2) Religion - she laid the foundations for Puritan rebellion against her Stuart successors by failing to tackle protestant dissent within the established church and by sticking to the idea of the monarch as Supreme Governor of the C of E which caused immense problems for her heirs.
3) The last decade of her reign was a failure - forced to face down rebellions, facing failing harvests, her generous granting of monopolies in certain goods to court favourites, the continuing war with Spain all marrs her record somewhat.
4) Arguably her belief in the sanctity of monarchy led her to be an unwilling, parsimonious participant in the Netherlands, France and Scotland where she considered those she was urged to support (by her council often) as rebels against their lawful sovereign.
 
As for James ending the war with Spain - you realise he did that because he was a perennial worrier who was so scared of the idea of Spain attacking England (the very thing that it had failed to do for thirty years and through six Armadas - yes, there was more than just one) that he instantly sued for peace and basically bent over backwards to appease Spain. QUOTE]


From what I know of Queen James, I'd have thought him more likely to have bent over forwards.
 
Elizabeth wasn't that highly regarded at the end of her reign - a lot of the nobility and gentry were quite pleased at her demise because she had been too stingy with titles, pensions and estates, and had spent too much upon herself (not that the latter was a problem of itself, but it was when allied to the lack of patronage). James VI & I rapidly made up for the former problem.;) He also stopped the horrendous drain that was the Spanish war, although the extreme Protestants weren't all that pleased at this.
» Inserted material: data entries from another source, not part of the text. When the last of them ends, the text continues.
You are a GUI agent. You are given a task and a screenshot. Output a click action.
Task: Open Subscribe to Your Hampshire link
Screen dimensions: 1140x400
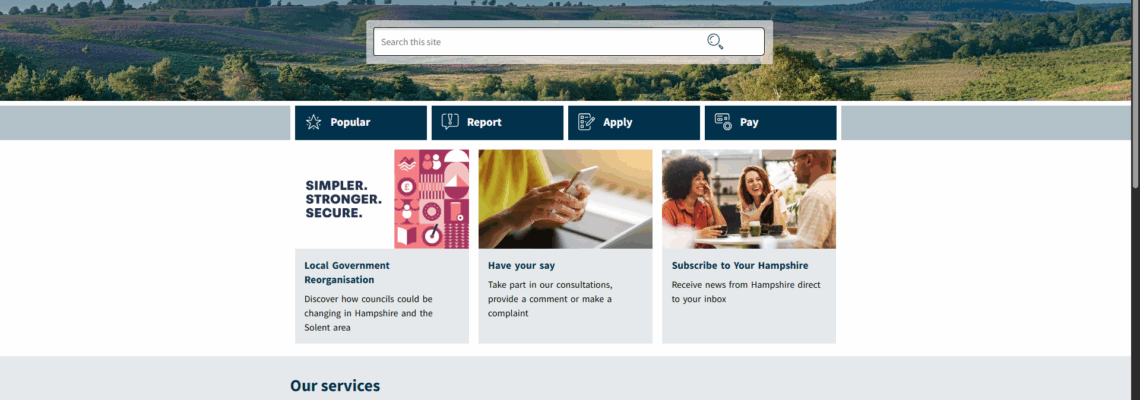point(739,265)
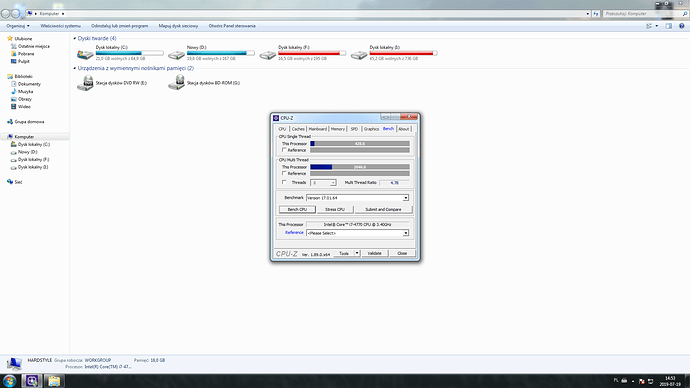The width and height of the screenshot is (690, 388).
Task: Check the Threads checkbox in CPU-Z
Action: click(284, 182)
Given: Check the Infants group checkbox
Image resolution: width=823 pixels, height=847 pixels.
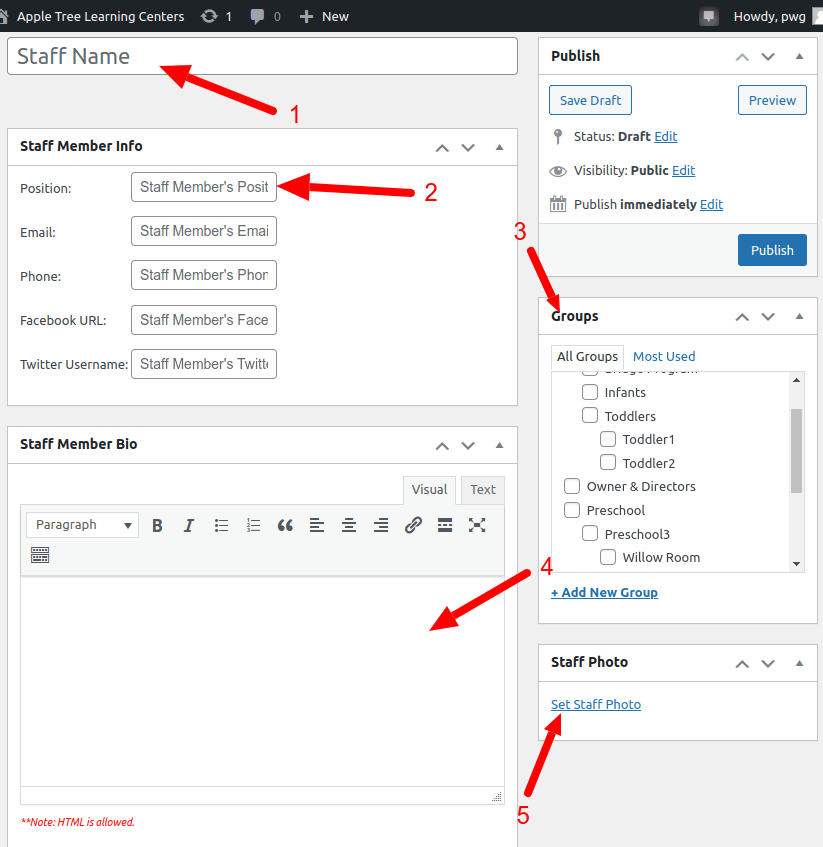Looking at the screenshot, I should coord(590,392).
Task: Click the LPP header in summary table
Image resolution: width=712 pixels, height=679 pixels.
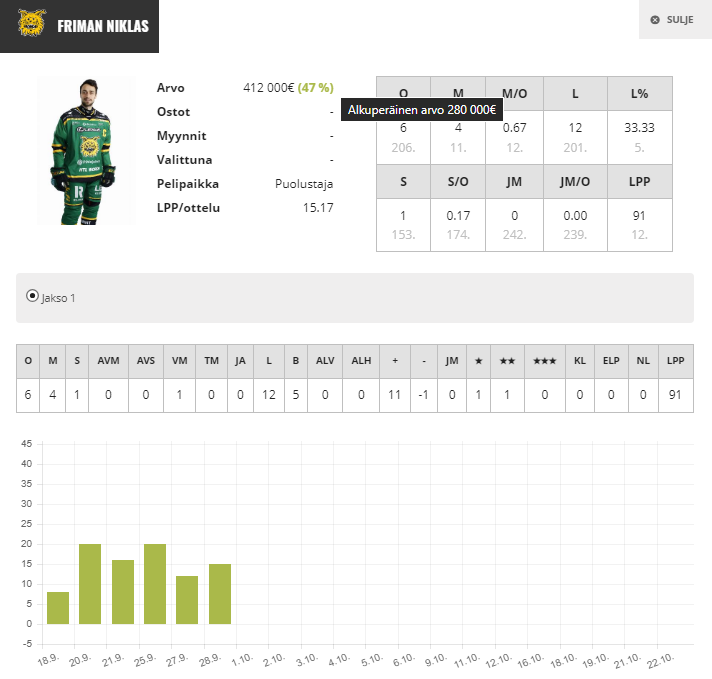Action: pos(639,182)
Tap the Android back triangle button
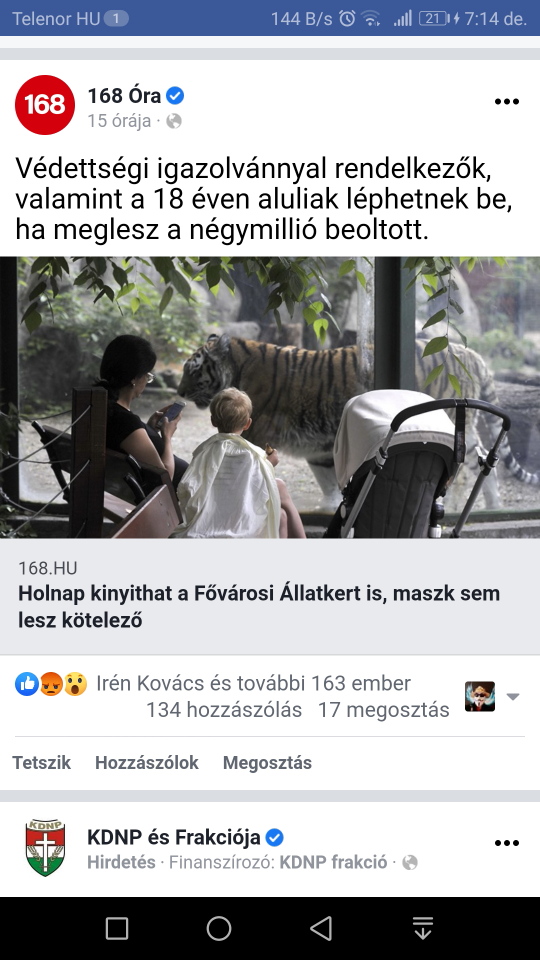 click(x=321, y=928)
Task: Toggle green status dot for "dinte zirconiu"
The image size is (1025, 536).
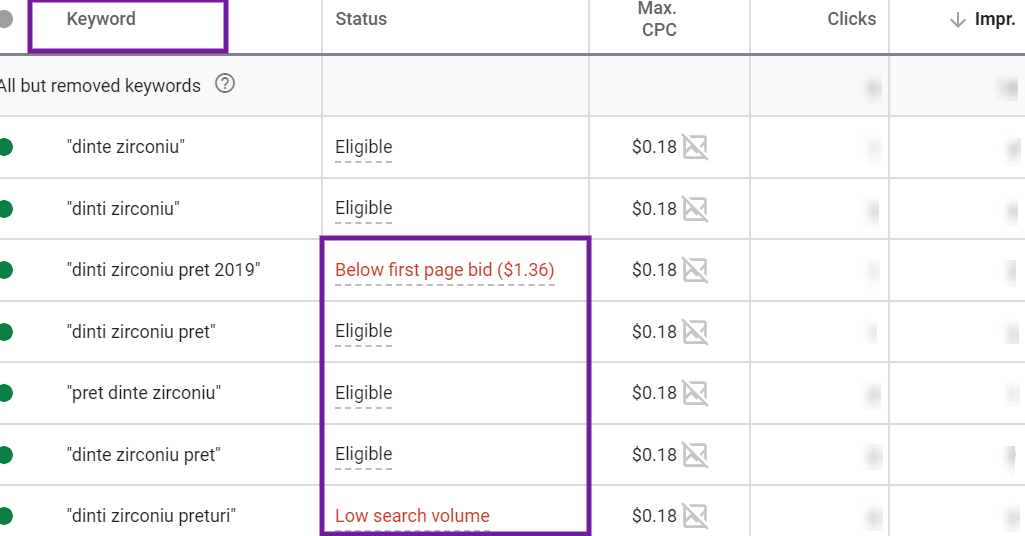Action: point(5,147)
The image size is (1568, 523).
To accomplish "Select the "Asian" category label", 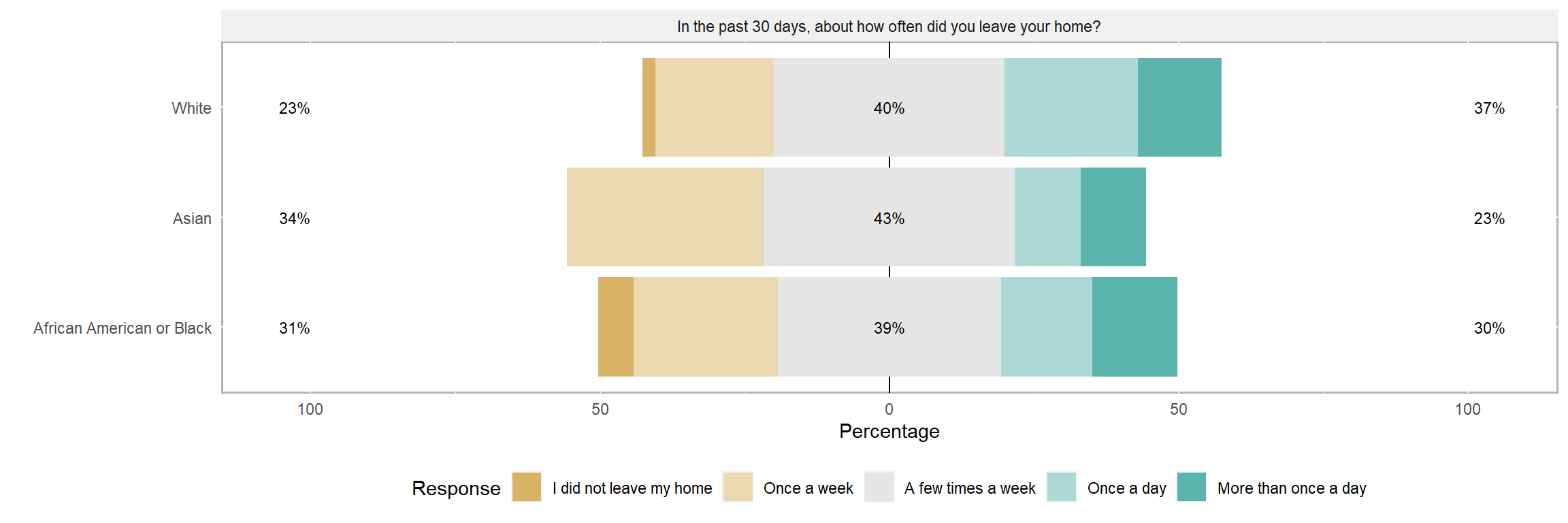I will coord(192,219).
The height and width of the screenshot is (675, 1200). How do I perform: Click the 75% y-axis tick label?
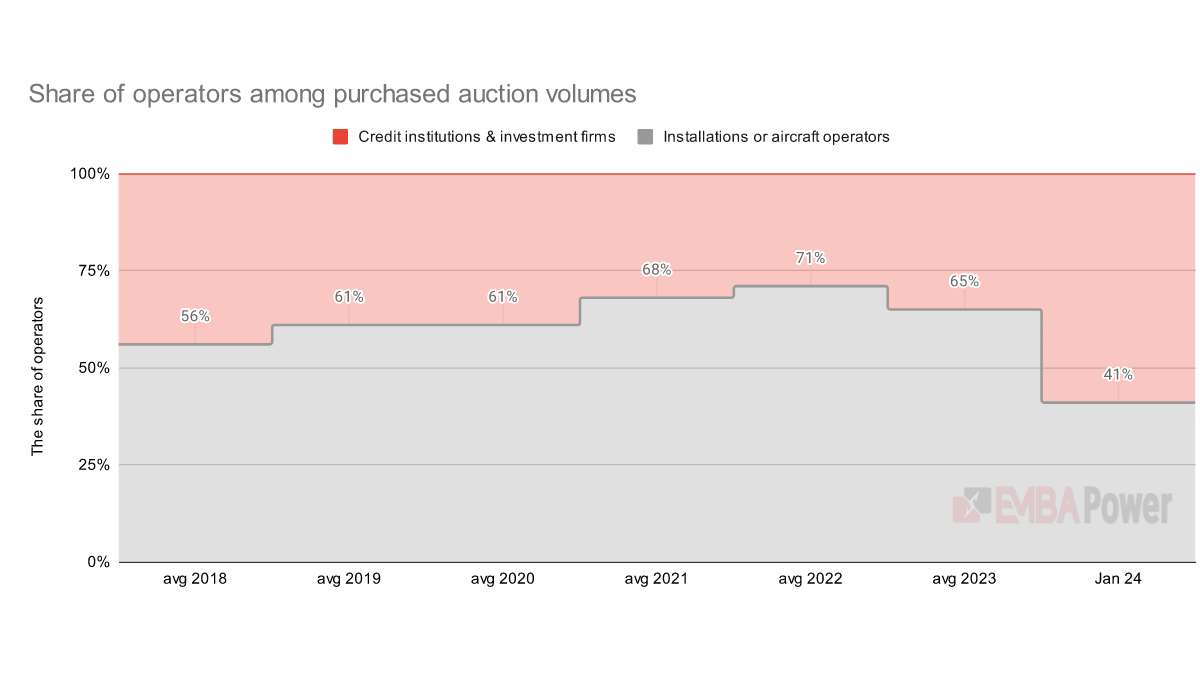point(93,271)
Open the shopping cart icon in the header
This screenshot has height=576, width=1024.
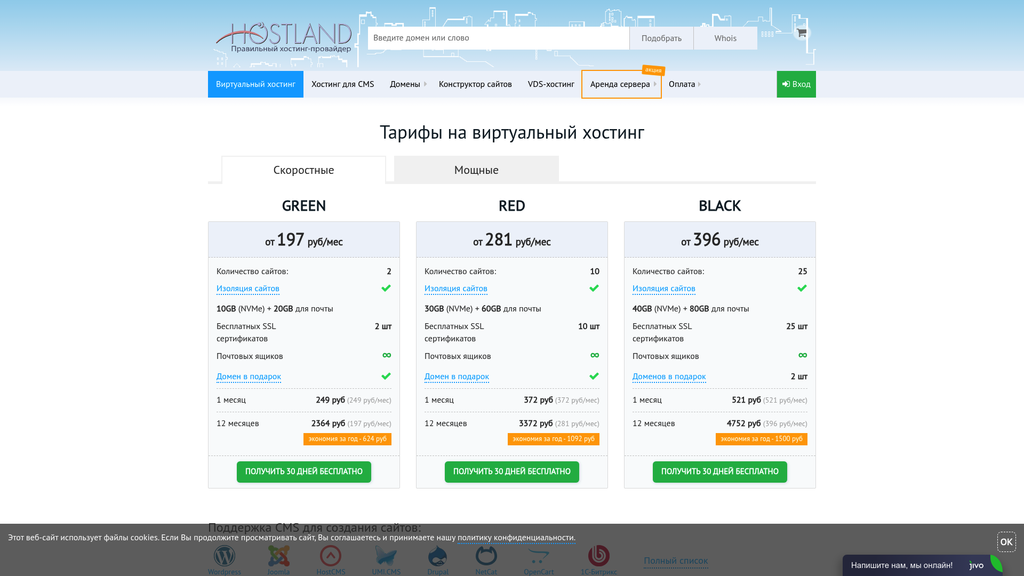click(x=800, y=31)
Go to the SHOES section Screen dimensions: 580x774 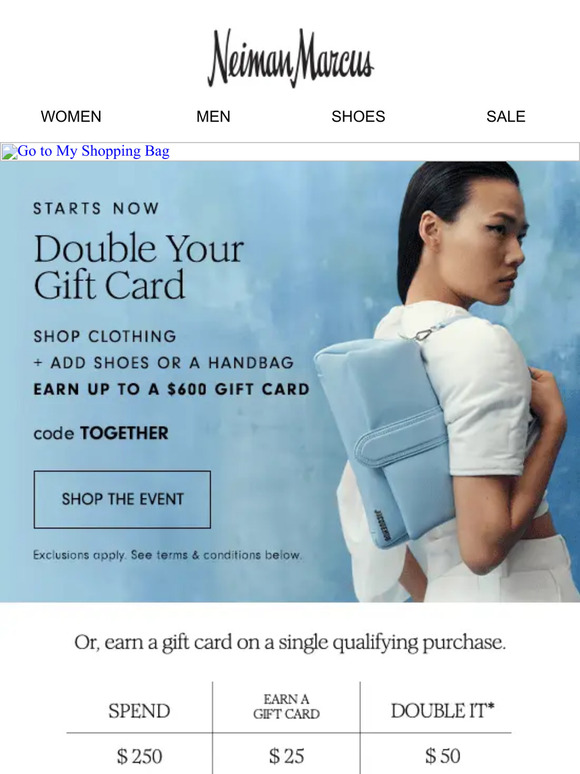point(358,116)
The perception of Elizabeth's reign as a Golden Age dates from the 1640s/50s onwards - civil wars and the perception that the Stuart monarchs were imposing an 'unEnglish' type of absolutism upon them are a good reason to look nostalgically upon a time before all these damn Scottish kings with their odd political and religious ideas.;) I imagine this view gained more currency after the Glorious Revolution.
 
Incidentally, as soon as he left Scotland he turned his back on it - hardly the actions of a glorious uniter of the realms
I don't agree with this comment. While he only returned to Scotland once after the Union of Crowns, I think that overlooks the difficulty of an extended period of travel for a monarch who was at the very centre of decision making, and the difficulties of travel itself before the age of railways. It's also the reason why Prime Ministers barely ever left the country before WW1, and to a certain extent WW2 besides holidays. Certainly James VI & I never forgot about his native land. He once said, after the Union, something along the lines that he governed Scotland better by the pen than his predecessors ever did by the sword, and he was actively involved in policy-making for Scotland - this very idea of Union during the early part of his reign, the reformation of the Church of Scotland into an episcopal body and the establishment of Nova Scotia, to name three.
 
If I may chime in on the matter of James VI & I--I'd argue a lot of his bad reputation can be laid at the doorstep of his son, Charles 'the Utter Disaster' I. (Another good chunk can be laid at the doorstep of Baby Charles' son James II "the Stupid Ghit".) After two Civil Wars against Stuart monarchs, the Whiggish national myth was forged that the Stuarts had just never quite gotten it right--with the possible, highly conditional exception of Charles II, and even that would be disputed--and so the nation was now well rid of them.

Of course, if Henry Frederick hadn't died, and Charles had spent his life doing something more to his skill level ("And here you go, Charles! Now, stay in this room, and make sure that nothing falls. Absolutely nothing!"), then the Stuarts would probably have a better reputation.